Fait pas bon vieillir...
Jacques Chirac rectifie certains propos sur le nucléaire iranien
01/02/2007 - 11h46
PARIS (Reuters) - Jacques Chirac a déclaré dans un entretien à la presse que la possession par l'Iran d'une ou deux bombes nucléaires ne serait pas très "dangereuse", avant de rectifier ses propos, rapportent jeudi des journaux.
Le chef de l'Etat français a fait ses déclarations lors d'une interview accordée lundi au Nouvel Observateur, au New York Times et à l'International Herald Tribune avant de reconvoquer mardi les journalistes pour corriger ses dires.
Selon l'International Herald Tribune daté de jeudi, Jacques Chirac a commencé lundi par décrire comme "très dangereux" le refus de l'Iran de cesser de produire de l'uranium enrichi, qui peut être utilisé à des fins civiles comme militaires, avant d'évoquer l'hypothèse d'un Iran possédant la bombe atomique.

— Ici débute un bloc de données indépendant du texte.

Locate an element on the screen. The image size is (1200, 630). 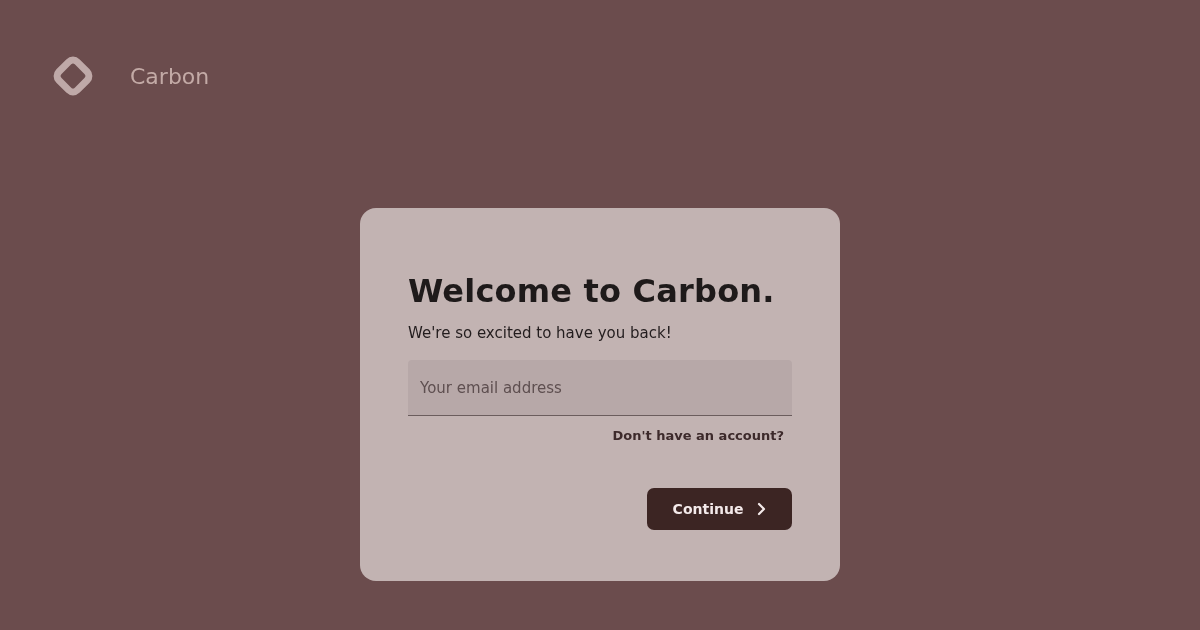
brand-name: Carbon is located at coordinates (170, 76).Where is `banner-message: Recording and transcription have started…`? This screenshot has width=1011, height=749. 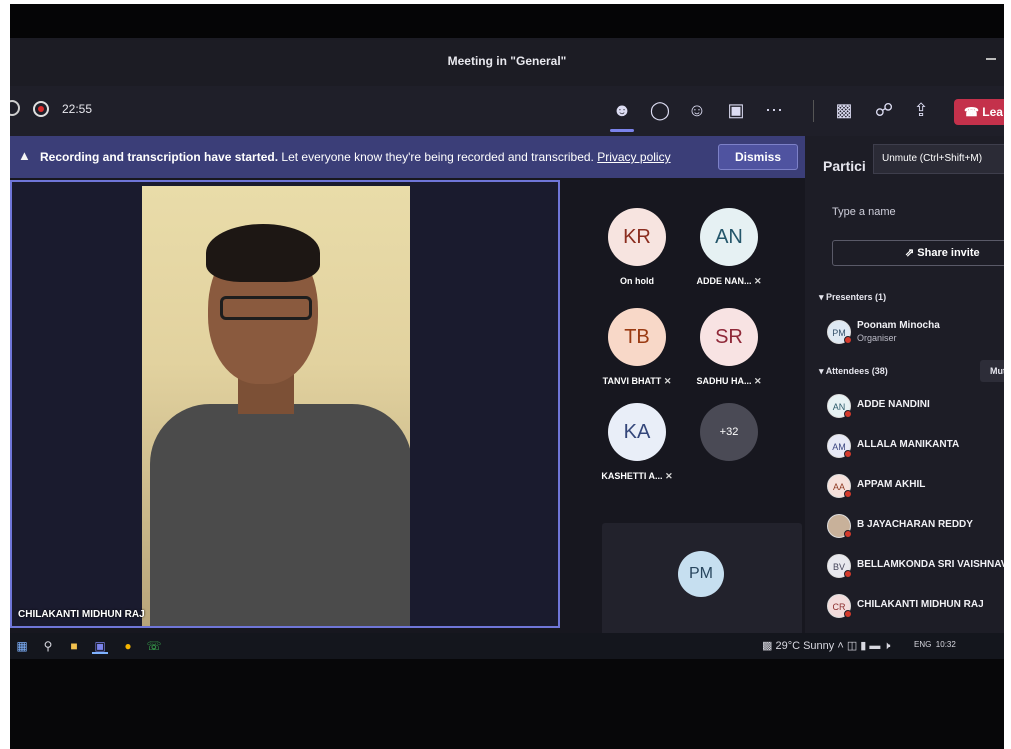 banner-message: Recording and transcription have started… is located at coordinates (356, 157). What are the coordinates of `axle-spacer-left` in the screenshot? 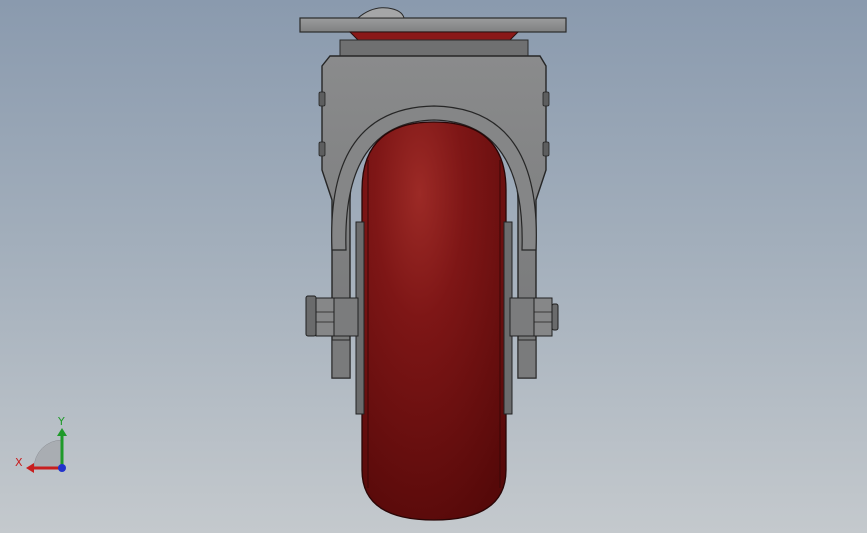 It's located at (346, 317).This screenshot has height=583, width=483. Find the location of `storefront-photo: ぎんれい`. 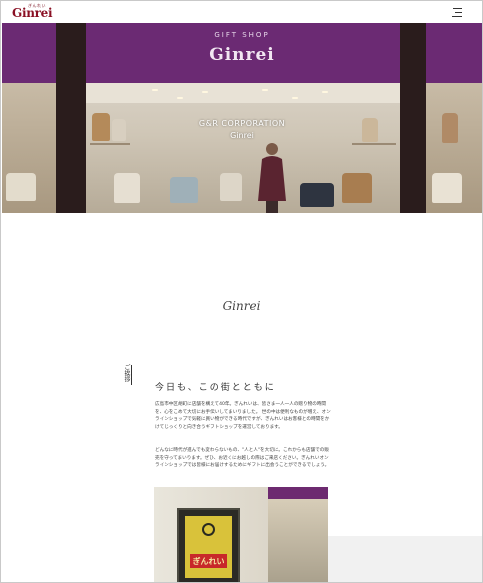

storefront-photo: ぎんれい is located at coordinates (241, 534).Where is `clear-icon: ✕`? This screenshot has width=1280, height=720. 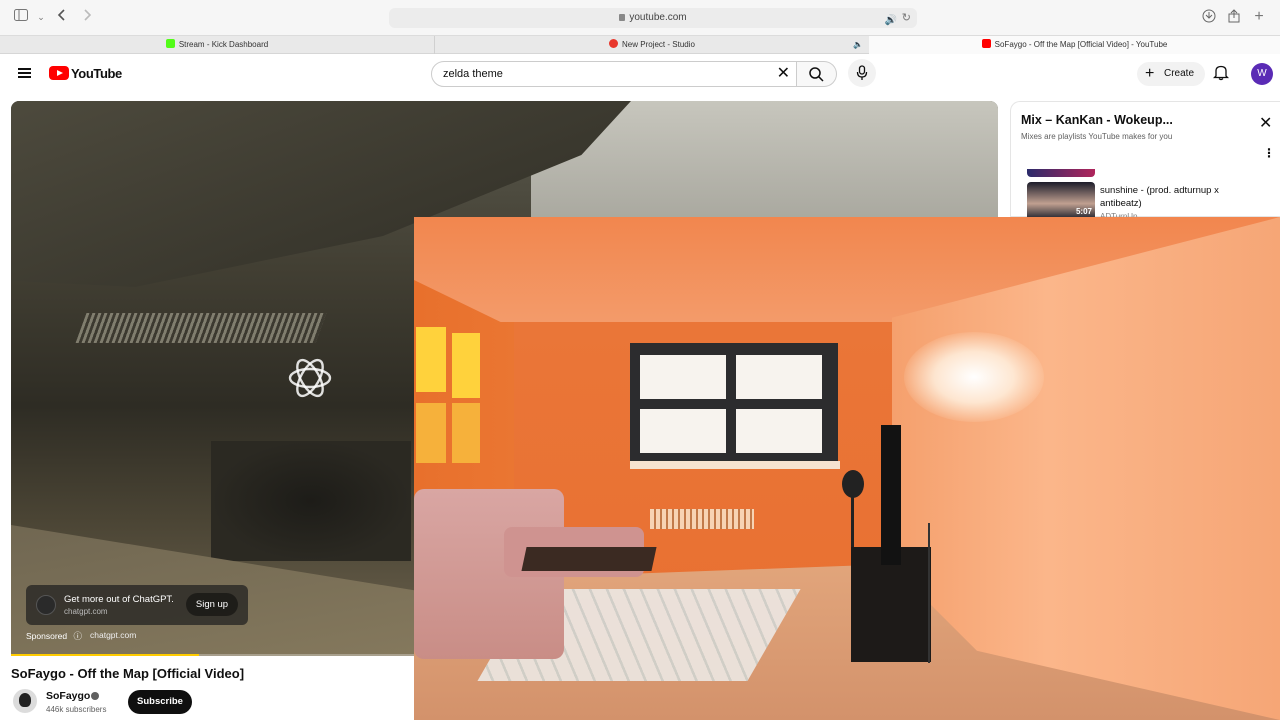
clear-icon: ✕ is located at coordinates (784, 74).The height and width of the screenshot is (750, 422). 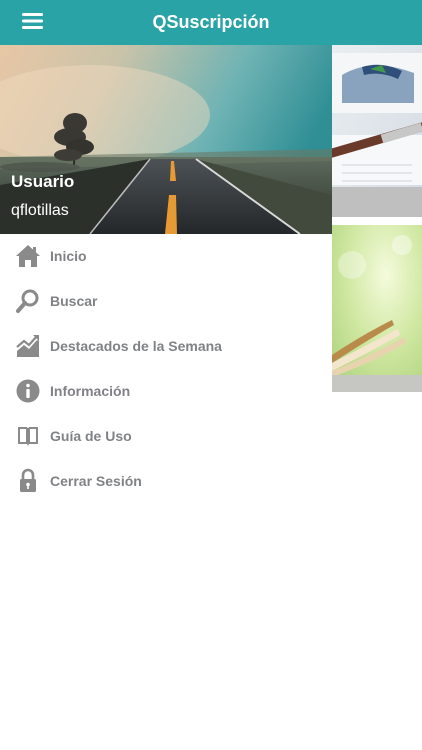 What do you see at coordinates (28, 481) in the screenshot?
I see `lock-icon` at bounding box center [28, 481].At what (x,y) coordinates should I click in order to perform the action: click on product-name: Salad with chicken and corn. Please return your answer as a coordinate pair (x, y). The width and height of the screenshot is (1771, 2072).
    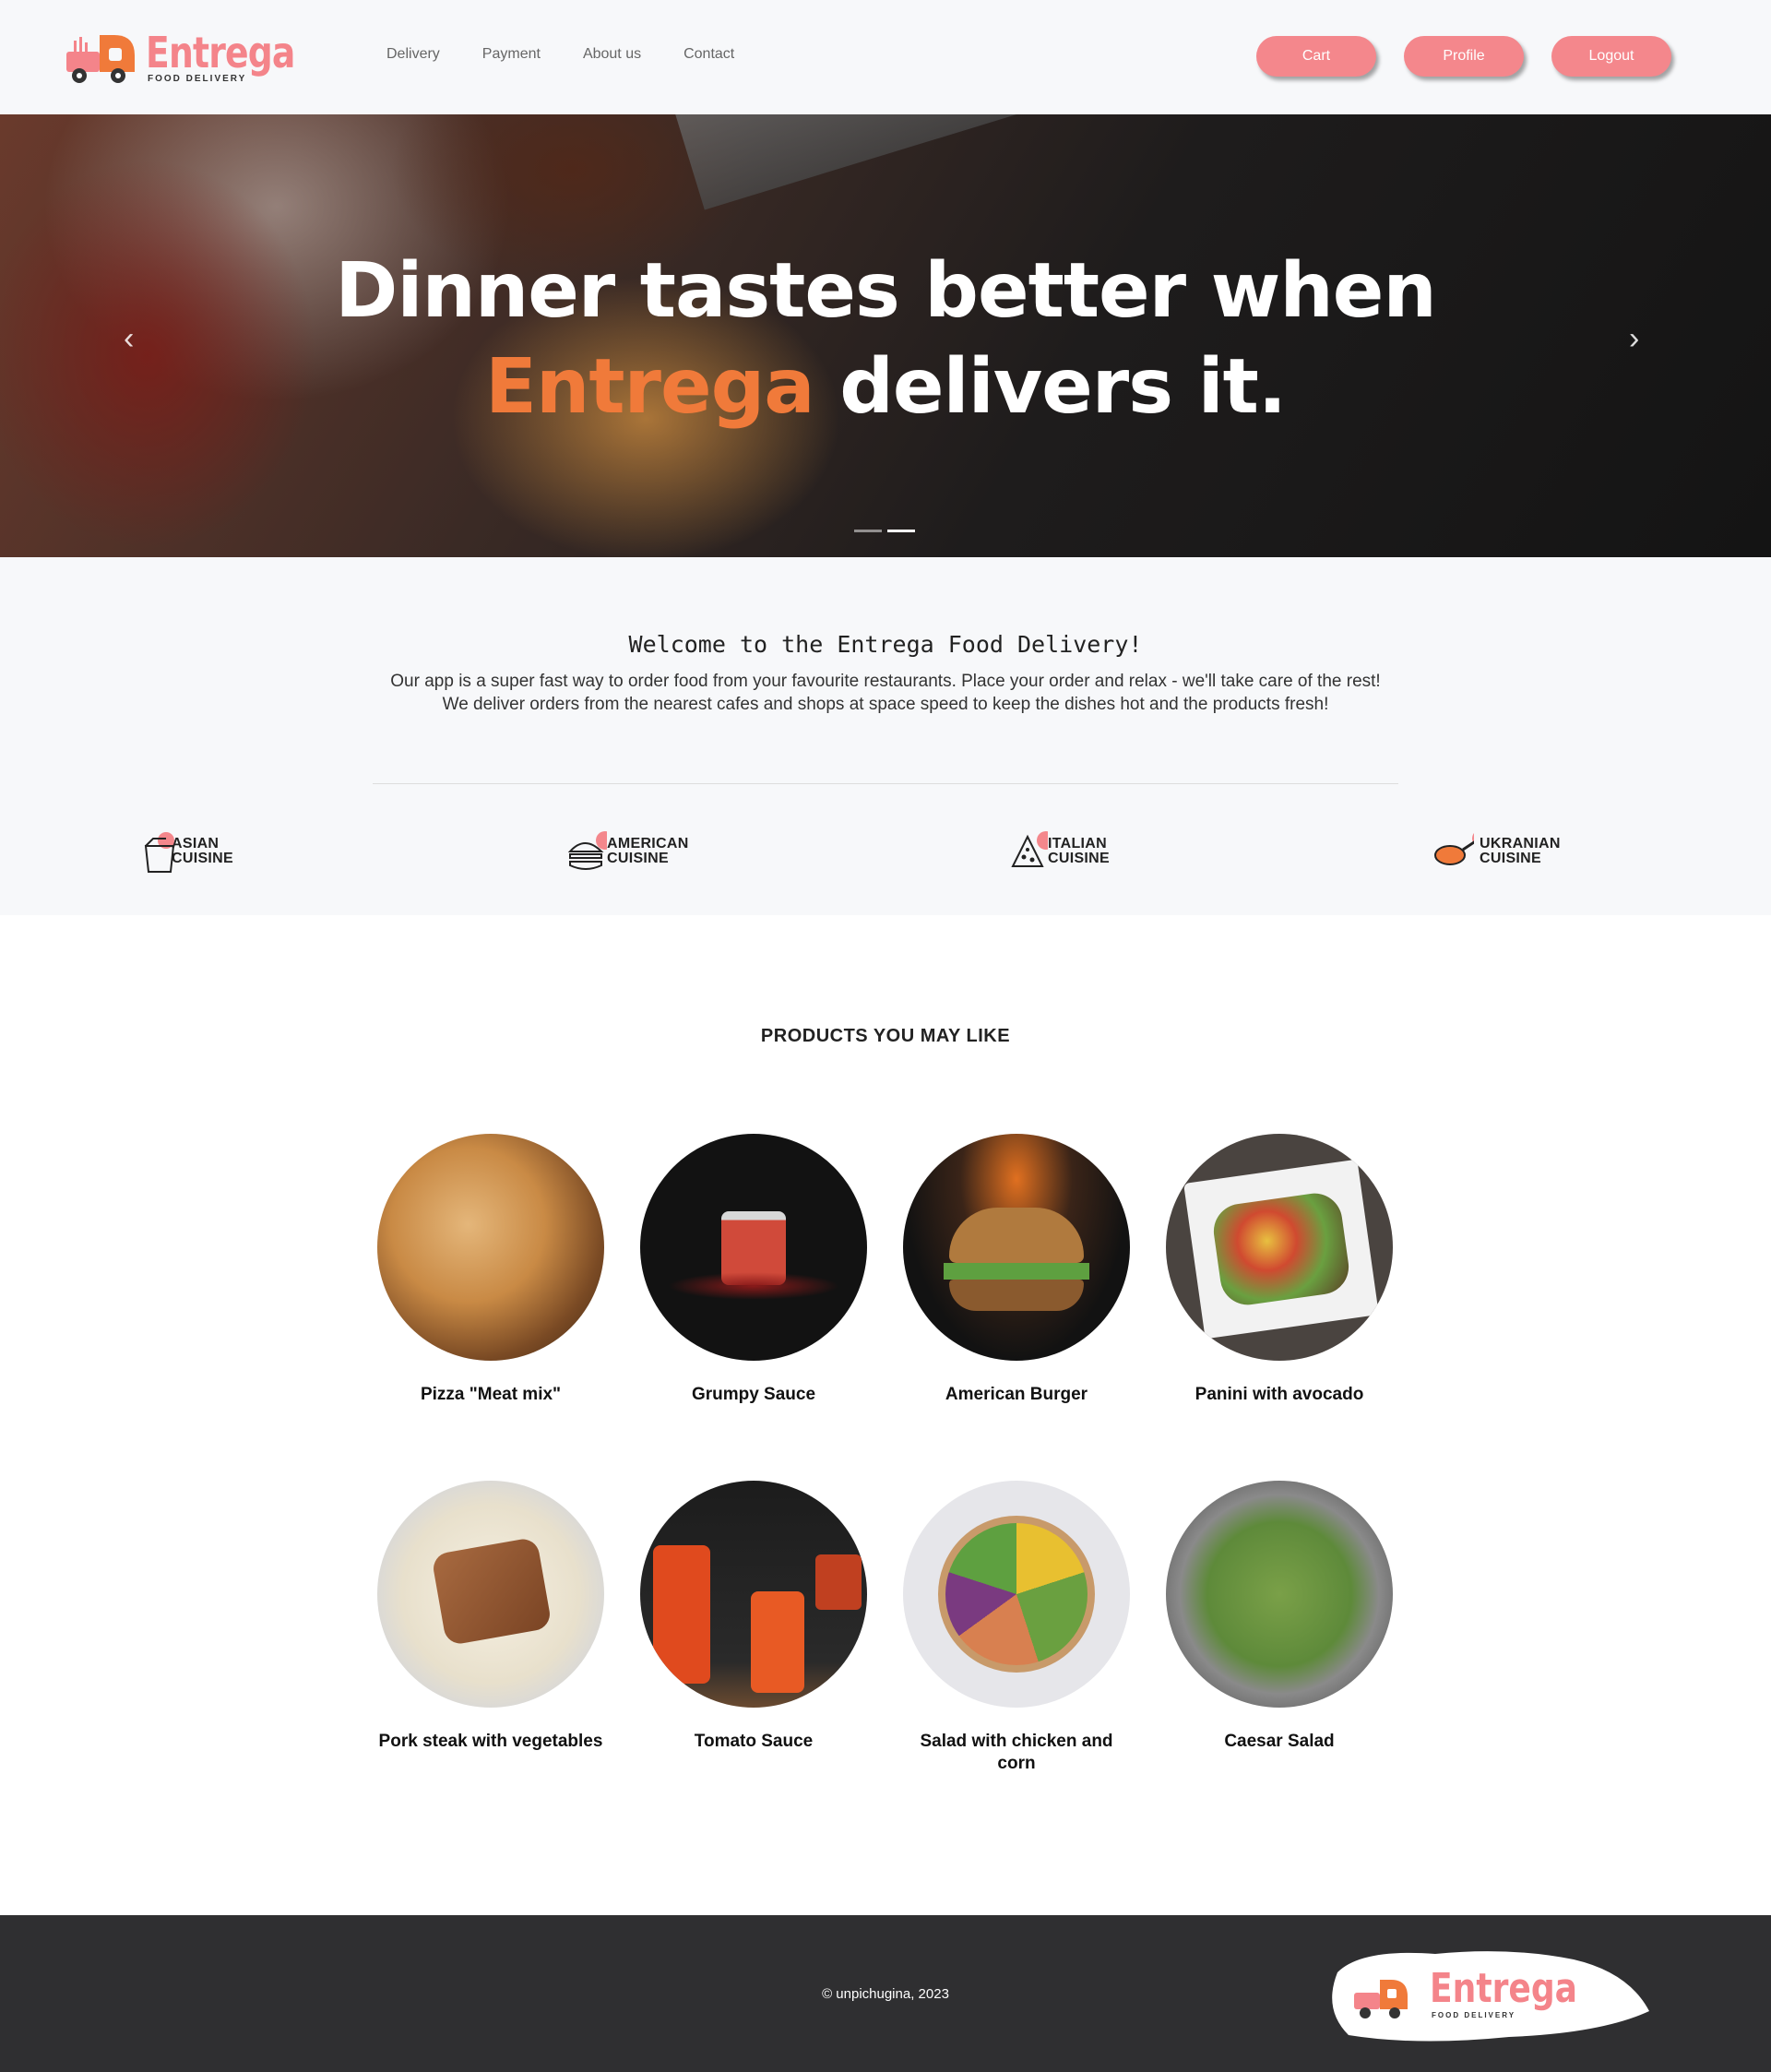
    Looking at the image, I should click on (1016, 1753). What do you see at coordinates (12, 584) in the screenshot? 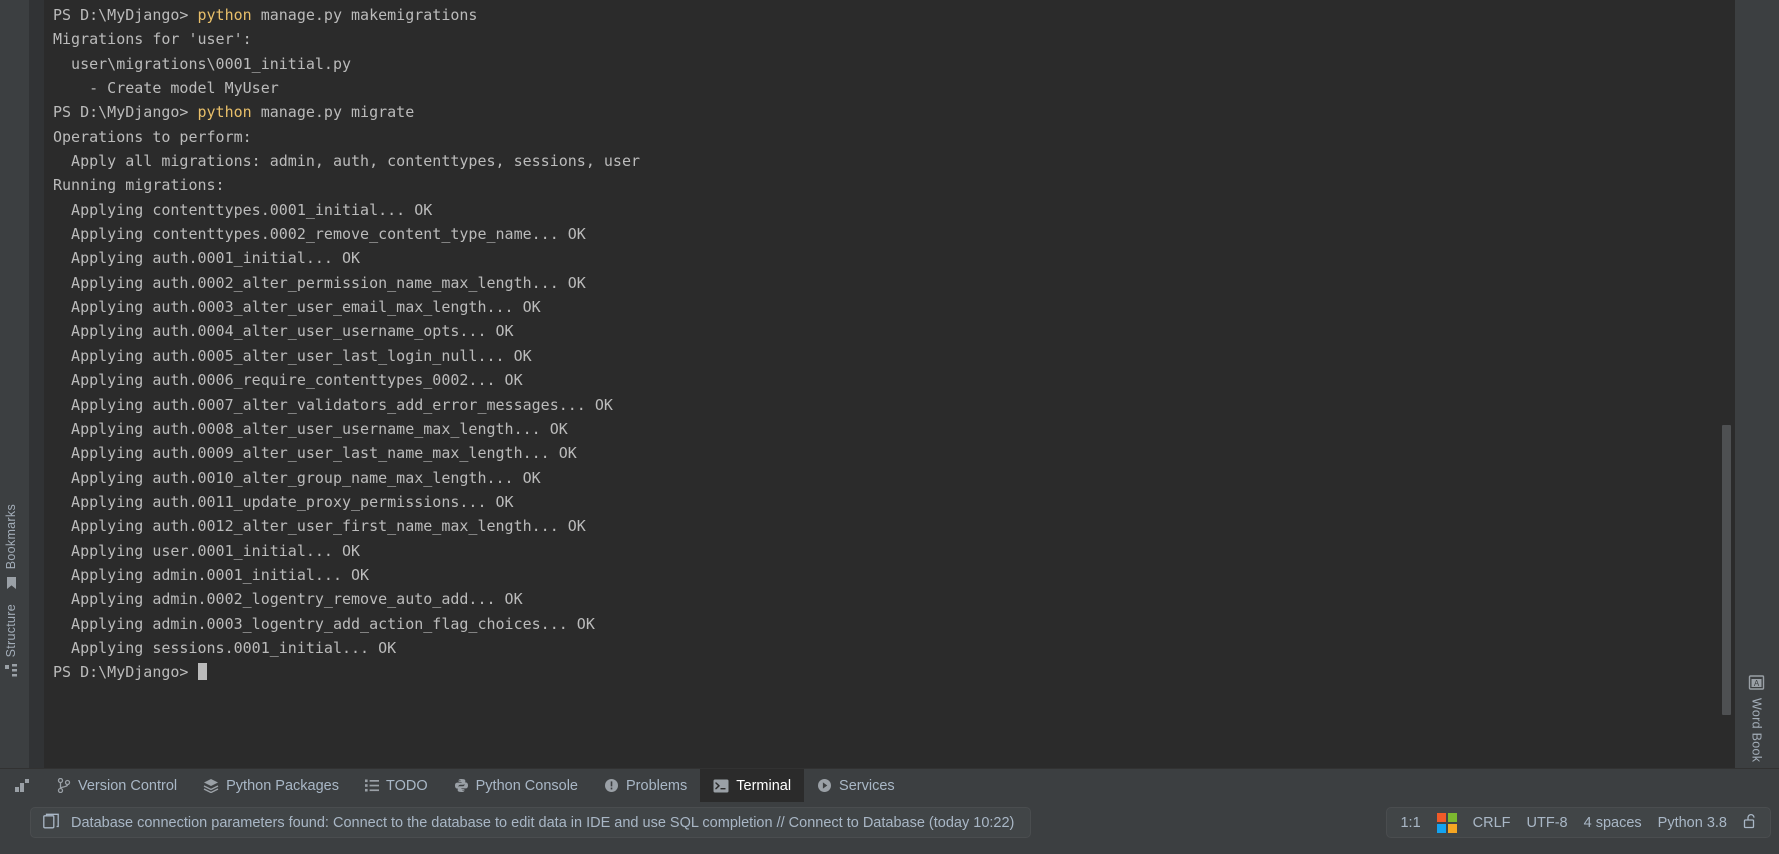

Ce n'est pas tant le fait de détenir "une bombe nucléaire" qui serait "dangereux", a-t-il poursuivi selon l'Observateur et le Herald Tribune - "Une, peut-être une deuxième un peu plus tard, (...) qui ne lui servira à rien".
"Où l'Iran enverrait-elle cette bombe ? Sur Israël ? Elle n'aura pas fait 200 mètres dans l'atmosphère que Téhéran sera rasé", a-t-il alors lancé.
Dans un premier temps, explique le Herald Tribune, il n'a pas été possible de déterminer si les propos de Jacques Chirac reflétaient sa pensée profonde ou s'ils l'avaient dépassée.
Toujours est-il que le président "a jugé nécessaire de revenir sur ses propos", écrit Le Nouvel Observateur.
Il a d'abord dit aux journalistes qu'il était persuadé avoir parlé "off the record", c'est-à-dire que ses déclarations ne seraient pas publiées, indique le Herald Tribune, avant de concéder avoir utilisé "un raccourci extrêmement schématique", selon Le Nouvel Observateur.
"Plus encore, a-t-il ajouté d'après l'hebdomadaire, c'est une formule que je retire."
"AU DETOUR D'AUTRE CHOSE"
"C'est moi qui avais tort et je ne veux pas le contester. J'aurais dû faire davantage attention à ce que je disais et comprendre que, peut-être, j'étais 'on the record'", a déclaré Jacques Chirac, selon les propos diffusés en anglais par l'International Herald Tribune et traduits par Reuters.
Le président français a en revanche maintenu que "si l'Iran possédait une bombe nucléaire et si elle était lancée, elle serait immédiatement détruite avant de quitter le ciel iranien", rapporte Le Nouvel Observateur.
"Et il y aurait inévitablement des mesures de rétorsion et de coercition", a ajouté le chef de l'Etat.
"Ce qui est très dangereux, a-t-il insisté, c'est la prolifération."
L'Elysée a apporté jeudi des précisions sur les circonstances de l'entretien, indiquant que l'interview devait porter sur l'environnement, en prévision de la Conférence mondiale sur l'environnement, à Paris.
"A l'occasion de cette interview, le président a eu une question sur l'Iran à laquelle il a répondu par courtoisie, bien que ce ne soit pas le thème de l'entretien", a-t-on déclaré.
"Compte tenu de ce que les journalistes présents voulaient faire quelque chose de considérable, le président a souhaité revoir les journalistes de façon plus longue sur l'Iran explicitement, car c'est une question qui suppose un traitement approfondi", a-t-on expliqué. "Ce n'est pas une question que l'on traite au détour d'autre chose".
"Le président a réaffirmé la position constante de la France sur l'Iran : elle demande à l'Iran de respecter ses engagements dans le nucléaire au titre du Traité de non-prolifération (TNP) tout en réaffirmant son droit au nucléaire civil", a-t-on souligné.